Entries taken from a collection:
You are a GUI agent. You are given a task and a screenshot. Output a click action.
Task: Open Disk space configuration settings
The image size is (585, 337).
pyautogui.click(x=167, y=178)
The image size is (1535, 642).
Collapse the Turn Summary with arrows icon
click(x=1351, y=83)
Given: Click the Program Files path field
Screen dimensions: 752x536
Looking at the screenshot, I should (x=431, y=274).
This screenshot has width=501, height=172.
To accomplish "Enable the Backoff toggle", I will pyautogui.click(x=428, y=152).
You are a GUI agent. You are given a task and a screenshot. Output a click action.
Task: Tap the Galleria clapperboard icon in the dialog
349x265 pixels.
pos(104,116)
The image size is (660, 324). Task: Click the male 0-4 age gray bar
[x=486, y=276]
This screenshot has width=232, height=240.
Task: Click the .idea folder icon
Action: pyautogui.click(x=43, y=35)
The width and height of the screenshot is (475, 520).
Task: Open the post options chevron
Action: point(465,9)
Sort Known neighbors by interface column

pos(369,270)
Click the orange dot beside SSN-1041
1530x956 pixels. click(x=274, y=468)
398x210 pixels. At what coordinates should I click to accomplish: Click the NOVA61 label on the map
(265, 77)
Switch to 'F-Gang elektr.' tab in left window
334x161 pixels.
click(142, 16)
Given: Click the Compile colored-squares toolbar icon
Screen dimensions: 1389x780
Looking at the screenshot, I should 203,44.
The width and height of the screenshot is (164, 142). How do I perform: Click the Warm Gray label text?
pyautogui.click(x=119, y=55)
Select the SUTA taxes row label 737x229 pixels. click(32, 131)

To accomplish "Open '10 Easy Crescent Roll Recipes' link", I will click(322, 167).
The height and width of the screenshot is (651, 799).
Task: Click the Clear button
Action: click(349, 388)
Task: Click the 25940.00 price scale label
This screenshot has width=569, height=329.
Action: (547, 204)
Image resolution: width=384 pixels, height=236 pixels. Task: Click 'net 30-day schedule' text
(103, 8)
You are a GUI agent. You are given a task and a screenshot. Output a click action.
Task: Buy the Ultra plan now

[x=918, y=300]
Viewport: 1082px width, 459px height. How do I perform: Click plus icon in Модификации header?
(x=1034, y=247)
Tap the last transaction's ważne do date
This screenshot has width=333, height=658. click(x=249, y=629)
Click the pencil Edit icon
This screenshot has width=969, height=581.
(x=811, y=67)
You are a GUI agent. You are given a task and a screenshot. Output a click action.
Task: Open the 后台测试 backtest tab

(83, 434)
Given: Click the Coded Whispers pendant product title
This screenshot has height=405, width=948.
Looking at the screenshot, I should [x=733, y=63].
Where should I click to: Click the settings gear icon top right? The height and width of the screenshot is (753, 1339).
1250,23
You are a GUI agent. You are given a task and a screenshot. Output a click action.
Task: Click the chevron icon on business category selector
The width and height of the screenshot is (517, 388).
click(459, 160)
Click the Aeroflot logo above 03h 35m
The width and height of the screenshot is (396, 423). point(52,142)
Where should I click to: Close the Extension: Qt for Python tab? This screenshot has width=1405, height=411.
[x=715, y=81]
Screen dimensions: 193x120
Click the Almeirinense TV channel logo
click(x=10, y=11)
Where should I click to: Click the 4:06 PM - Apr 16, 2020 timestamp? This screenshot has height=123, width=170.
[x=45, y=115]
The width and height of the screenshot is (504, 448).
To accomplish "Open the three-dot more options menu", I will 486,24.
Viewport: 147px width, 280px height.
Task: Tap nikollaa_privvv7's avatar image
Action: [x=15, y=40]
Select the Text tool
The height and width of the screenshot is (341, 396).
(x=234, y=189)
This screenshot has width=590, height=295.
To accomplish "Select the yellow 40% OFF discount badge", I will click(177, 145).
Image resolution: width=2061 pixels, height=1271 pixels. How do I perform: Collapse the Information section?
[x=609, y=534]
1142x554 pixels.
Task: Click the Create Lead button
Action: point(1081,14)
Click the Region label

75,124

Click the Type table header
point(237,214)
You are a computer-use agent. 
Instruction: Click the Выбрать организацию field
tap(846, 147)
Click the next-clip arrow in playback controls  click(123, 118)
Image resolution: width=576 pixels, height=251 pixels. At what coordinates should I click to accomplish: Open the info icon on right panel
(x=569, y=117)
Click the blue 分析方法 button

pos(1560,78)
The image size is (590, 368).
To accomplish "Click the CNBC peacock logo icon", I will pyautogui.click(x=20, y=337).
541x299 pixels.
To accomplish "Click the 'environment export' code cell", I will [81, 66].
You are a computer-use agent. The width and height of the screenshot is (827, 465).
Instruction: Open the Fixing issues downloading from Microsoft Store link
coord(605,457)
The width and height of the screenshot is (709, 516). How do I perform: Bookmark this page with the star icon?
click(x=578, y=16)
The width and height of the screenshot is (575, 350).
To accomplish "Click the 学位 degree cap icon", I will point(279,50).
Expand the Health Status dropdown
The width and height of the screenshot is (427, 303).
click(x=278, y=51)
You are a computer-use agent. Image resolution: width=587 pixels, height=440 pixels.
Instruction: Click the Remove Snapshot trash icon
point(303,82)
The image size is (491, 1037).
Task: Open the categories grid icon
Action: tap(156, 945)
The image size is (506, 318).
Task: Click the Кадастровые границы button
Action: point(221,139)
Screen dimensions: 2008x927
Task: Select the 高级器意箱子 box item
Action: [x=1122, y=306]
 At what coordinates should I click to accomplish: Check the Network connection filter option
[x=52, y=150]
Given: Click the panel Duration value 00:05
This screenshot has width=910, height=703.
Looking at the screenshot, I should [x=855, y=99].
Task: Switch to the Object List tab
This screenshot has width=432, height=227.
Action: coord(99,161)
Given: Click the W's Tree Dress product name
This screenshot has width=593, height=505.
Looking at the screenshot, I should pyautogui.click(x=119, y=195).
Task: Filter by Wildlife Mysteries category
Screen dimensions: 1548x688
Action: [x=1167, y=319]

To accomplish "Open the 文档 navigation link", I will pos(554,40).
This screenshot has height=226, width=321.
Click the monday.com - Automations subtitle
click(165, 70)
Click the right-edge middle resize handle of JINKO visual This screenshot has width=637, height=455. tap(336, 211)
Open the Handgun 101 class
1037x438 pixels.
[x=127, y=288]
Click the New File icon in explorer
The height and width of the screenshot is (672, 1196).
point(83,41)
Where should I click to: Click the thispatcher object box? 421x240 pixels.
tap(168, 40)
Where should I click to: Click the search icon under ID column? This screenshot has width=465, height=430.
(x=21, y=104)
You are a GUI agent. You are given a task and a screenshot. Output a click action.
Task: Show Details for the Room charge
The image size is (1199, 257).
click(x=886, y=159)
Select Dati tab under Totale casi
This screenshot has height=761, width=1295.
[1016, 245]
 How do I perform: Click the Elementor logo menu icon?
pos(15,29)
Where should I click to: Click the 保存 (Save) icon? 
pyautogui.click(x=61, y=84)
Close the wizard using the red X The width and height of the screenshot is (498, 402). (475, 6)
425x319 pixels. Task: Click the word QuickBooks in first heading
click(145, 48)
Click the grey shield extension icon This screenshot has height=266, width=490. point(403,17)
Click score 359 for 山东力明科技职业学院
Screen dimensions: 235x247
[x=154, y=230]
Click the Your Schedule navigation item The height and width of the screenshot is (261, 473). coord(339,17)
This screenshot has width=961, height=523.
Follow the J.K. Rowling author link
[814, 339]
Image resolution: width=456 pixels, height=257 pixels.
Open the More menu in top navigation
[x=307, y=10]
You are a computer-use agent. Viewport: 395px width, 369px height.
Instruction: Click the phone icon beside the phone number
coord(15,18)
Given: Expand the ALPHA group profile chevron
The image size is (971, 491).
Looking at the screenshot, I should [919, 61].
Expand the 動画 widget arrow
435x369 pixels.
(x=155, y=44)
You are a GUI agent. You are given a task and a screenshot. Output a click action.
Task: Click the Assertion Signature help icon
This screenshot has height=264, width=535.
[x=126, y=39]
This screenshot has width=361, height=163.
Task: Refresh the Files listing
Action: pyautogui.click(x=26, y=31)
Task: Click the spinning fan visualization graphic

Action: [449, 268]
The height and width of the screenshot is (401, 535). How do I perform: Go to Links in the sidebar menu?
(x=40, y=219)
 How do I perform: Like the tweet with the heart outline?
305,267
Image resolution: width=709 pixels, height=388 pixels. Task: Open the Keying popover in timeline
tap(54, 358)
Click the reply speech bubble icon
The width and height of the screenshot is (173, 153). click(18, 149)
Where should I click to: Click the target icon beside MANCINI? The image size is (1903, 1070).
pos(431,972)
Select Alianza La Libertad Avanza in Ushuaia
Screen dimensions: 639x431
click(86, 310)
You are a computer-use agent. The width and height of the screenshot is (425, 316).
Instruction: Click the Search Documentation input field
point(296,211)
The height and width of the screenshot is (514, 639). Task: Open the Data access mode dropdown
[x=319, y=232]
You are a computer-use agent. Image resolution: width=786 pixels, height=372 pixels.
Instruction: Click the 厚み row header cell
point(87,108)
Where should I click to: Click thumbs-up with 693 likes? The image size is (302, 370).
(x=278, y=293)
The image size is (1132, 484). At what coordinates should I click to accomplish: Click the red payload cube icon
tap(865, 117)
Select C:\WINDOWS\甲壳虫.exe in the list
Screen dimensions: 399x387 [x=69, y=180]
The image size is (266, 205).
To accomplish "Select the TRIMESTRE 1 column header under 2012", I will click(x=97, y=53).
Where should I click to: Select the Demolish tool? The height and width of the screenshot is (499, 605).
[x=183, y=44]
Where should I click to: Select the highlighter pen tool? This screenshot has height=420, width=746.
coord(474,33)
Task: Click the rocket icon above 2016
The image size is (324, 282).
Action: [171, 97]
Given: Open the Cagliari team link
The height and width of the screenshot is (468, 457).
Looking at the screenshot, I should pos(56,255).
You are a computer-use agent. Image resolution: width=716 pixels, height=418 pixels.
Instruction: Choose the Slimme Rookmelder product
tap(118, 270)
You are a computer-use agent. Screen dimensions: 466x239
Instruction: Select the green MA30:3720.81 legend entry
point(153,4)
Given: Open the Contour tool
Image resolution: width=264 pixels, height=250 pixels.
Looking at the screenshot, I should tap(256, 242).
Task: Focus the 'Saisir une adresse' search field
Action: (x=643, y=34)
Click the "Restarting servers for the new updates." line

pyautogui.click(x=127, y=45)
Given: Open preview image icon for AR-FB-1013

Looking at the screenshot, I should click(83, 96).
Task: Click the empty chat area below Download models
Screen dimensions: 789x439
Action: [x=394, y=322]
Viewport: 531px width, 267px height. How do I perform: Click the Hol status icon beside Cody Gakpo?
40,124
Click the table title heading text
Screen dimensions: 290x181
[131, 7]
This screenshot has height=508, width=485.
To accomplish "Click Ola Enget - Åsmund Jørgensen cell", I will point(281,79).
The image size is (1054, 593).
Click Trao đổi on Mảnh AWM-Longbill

— Exercise instructions —
Could you transcribe the entries above word for word, from the line with "Close the wizard" down to the line with "Click the grey", keeping both?

— Output of the exercise —
Close the wizard using the red X The width and height of the screenshot is (498, 402). (475, 6)
425x319 pixels. Task: Click the word QuickBooks in first heading
click(145, 48)
Click the grey shield extension icon This screenshot has height=266, width=490. point(403,17)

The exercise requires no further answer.